Despite recent improvements in the company’s agriculture business and drug development prospects, Bayer shares have been weighed down by litigation related to a product it acquired through its 2018 takeover of Monsanto. Shareholders have also cited a lack of market trust in its top management.
“When it comes to CEO succession we say: the sooner the better,” Markus Manns, a portfolio manager at Union Investment, one of Bayer’s 10 biggest shareholders, told Reuters.
The demand comes within days of another major German portfolio manager saying that Supervisory Board Chairperson Norbert Winkeljohann must speed up the search for the successor to Baumann, who has led the company for nearly seven years.
Ingo Speich, head of sustainability and corporate governance at Deka, was quoted in Saturday’s Frankfurter Allgemeine Sonntagszeitung newspaper as saying Baumann had lost market credibility and so could no longer initiate strategic changes.
The mutual funds firm is among Bayer’s 20 largest shareholders.
“The Bayer stock is in a crisis of trust which the executive board is responsible for,” Speich told Reuters on Tuesday.
“Bayer has to take investor demands more seriously going forward. The Bayer stock is currently reacting more strongly to news from investors than to operating results.
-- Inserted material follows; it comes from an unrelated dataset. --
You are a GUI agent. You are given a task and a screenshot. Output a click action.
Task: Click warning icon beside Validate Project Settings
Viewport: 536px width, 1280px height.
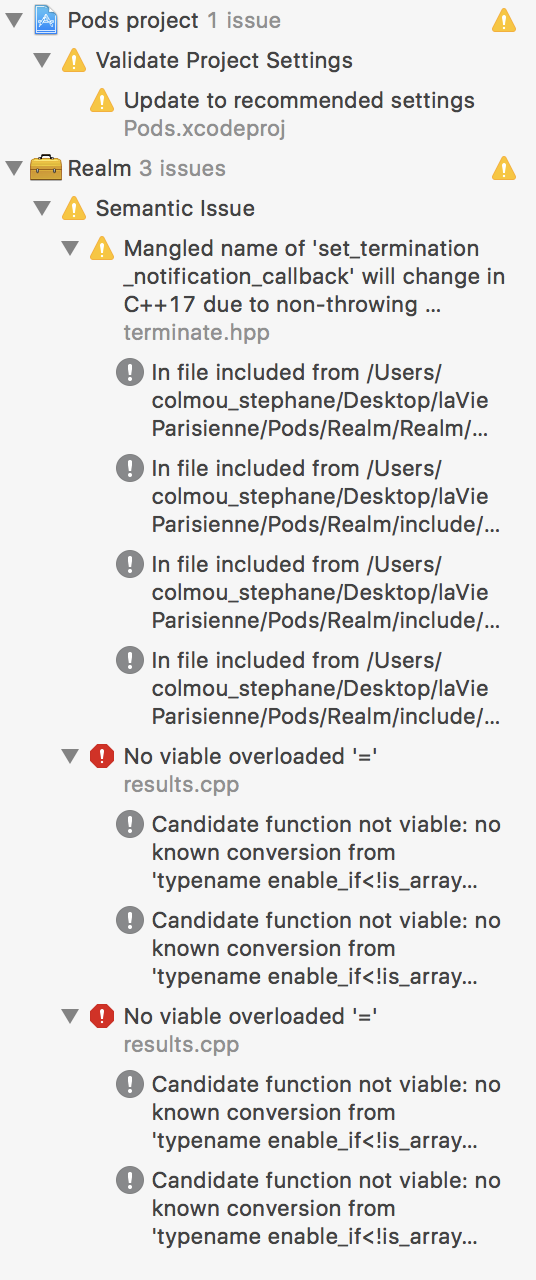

That’s a clear sign that something is wrong,” Speich added.
Union Investment’s Manns cautioned that the non-executive supervisory board may need time to find a qualified candidate.
“I’m sure the board is aware of the urgency of this personnel issue,” said Manns.
Baumann, who engineered the troubled Monsanto deal, was given a new contract in 2020 that runs until 2024 and said at the time he would leave the company when that term expires.
A spokesperson said Bayer was always open to a constructive dialogue with shareholders and declined to comment further.
Bayer is also facing demands from activist investor Bluebell Capital Partners to break up the company, including selling off its consumer health unit and later separating its pharmaceuticals and agricultural businesses.
Another activist investment fund, hedge fund veteran Jeffrey Ubben’s Inclusive Capital Partners, said this month it had also acquired a stake in Bayer, whose products include painkiller Aspirin, Yasmin contraceptives and stroke prevention pill Xarelto.
A stalwart of German industry with a nearly 160-year history, Bayer has lost over 40% of its market value since the Monsanto deal, which was followed by a string of lawsuits over allegations that Monsanto’s Roundup weedkiller causes cancer.